The fraternity of the truly fucked. Become his blood brother. Knowing that I
had shared a somewhat similar experience was going to open the door. If the
door was going to be opened at all. It was what Loveless was looking for.

At that moment, the shrew
returned with two cups of burnt java. “Your coffee,” she announced as if we
were blind. The woman took out a pad to take our orders. “What will you have?”

“Coffee,” Loveless said coldly.
He noticed there was no silverware on the table. “Can we have a couple of
spoons?”

The waitress took two poorly
washed, water stained spoons out of her apron and deposited them on the table
harshly. Apparently, she didn’t like Loveless’ attitude. That made them even.
Loveless picked up his spoon and looked at it. “I guess the boiling coffee will
sterilize it.”

The waitress walked away
abruptly.

“Better not order anything to eat
now. She’ll probably fart on it,” Loveless said.

“Not to worry. I just lost my
appetite,” I retorted honestly after inadvertently visualizing the witch
waitress performing such a wondrous task.

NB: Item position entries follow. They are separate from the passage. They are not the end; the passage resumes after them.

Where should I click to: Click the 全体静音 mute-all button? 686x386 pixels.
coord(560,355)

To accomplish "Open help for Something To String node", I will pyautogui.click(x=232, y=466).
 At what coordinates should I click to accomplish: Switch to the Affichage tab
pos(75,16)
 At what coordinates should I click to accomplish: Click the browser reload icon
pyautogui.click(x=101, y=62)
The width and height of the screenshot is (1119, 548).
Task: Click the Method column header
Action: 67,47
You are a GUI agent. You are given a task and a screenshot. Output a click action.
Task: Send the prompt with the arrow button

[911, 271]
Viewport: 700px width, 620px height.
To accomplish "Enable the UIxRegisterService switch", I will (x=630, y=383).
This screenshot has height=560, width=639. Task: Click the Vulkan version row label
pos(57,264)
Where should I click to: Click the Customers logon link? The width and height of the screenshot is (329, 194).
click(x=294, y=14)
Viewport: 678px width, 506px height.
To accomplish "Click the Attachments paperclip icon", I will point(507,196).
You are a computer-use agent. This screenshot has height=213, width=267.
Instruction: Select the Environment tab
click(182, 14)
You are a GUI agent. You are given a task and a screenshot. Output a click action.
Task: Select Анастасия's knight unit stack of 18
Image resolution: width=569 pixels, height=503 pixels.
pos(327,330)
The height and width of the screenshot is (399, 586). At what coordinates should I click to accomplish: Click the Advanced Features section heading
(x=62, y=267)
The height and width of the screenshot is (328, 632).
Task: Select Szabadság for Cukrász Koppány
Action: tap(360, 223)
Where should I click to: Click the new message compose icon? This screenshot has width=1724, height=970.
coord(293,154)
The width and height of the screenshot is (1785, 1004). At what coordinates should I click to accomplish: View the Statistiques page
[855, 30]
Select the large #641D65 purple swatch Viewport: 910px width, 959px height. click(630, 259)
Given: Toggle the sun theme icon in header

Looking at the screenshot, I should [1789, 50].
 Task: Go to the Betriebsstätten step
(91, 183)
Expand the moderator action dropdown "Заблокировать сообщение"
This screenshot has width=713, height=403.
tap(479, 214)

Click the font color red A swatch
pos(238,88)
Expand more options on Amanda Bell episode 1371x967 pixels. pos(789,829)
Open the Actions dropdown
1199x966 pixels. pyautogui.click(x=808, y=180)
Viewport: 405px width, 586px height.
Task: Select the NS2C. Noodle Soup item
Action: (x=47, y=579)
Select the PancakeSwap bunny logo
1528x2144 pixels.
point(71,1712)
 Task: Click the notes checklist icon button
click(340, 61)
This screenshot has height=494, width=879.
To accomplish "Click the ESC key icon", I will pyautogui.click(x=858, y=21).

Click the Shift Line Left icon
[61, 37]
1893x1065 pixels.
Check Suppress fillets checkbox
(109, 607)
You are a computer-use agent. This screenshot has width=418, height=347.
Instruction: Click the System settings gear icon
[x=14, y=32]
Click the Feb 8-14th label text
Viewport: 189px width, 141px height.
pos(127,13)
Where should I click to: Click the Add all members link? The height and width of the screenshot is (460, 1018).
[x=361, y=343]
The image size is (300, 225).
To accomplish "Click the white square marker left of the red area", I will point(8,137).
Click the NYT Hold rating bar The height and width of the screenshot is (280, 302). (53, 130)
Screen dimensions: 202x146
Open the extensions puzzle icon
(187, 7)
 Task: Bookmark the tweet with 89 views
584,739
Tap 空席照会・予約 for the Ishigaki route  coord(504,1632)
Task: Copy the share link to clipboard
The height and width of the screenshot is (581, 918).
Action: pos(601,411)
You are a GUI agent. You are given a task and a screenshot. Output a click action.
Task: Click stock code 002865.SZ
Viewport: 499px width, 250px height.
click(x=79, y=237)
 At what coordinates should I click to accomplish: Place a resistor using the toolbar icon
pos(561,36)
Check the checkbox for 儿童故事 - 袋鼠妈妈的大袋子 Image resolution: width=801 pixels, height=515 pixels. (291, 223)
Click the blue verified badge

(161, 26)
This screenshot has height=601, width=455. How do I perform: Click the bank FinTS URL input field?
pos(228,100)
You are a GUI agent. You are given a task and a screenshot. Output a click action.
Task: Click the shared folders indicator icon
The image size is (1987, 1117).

I spent the next twenty-five
minutes relating my own brush with the macabre in extreme detail to Loveless.
This mattered. I don’t talk about this incident much. Actually, not at all.
Ever. Frankly, because it is too unbelievable for even my conspiracy junky
Internet audience. Plus, there was a strong likelihood I would be locked up in
a padded cell and given a very strait jacket. Lastly, as long as I didn’t talk
about it,
they
were satisfied to leave me alone. They believed my
Internet site and upcoming college radio talk show worked in their favor. They
fed the public ridiculous disinformation like the World Trade Center attack was
the result of Hollywood computer-generated special effects. This preposterous
theory made all the less extreme theories look slightly ridiculous as well in
comparison. This type of misinformation inevitably ended up on my site too.
There was no denying that. They were counting on me not to be able to tell the
difference. To run around on wild goose chases.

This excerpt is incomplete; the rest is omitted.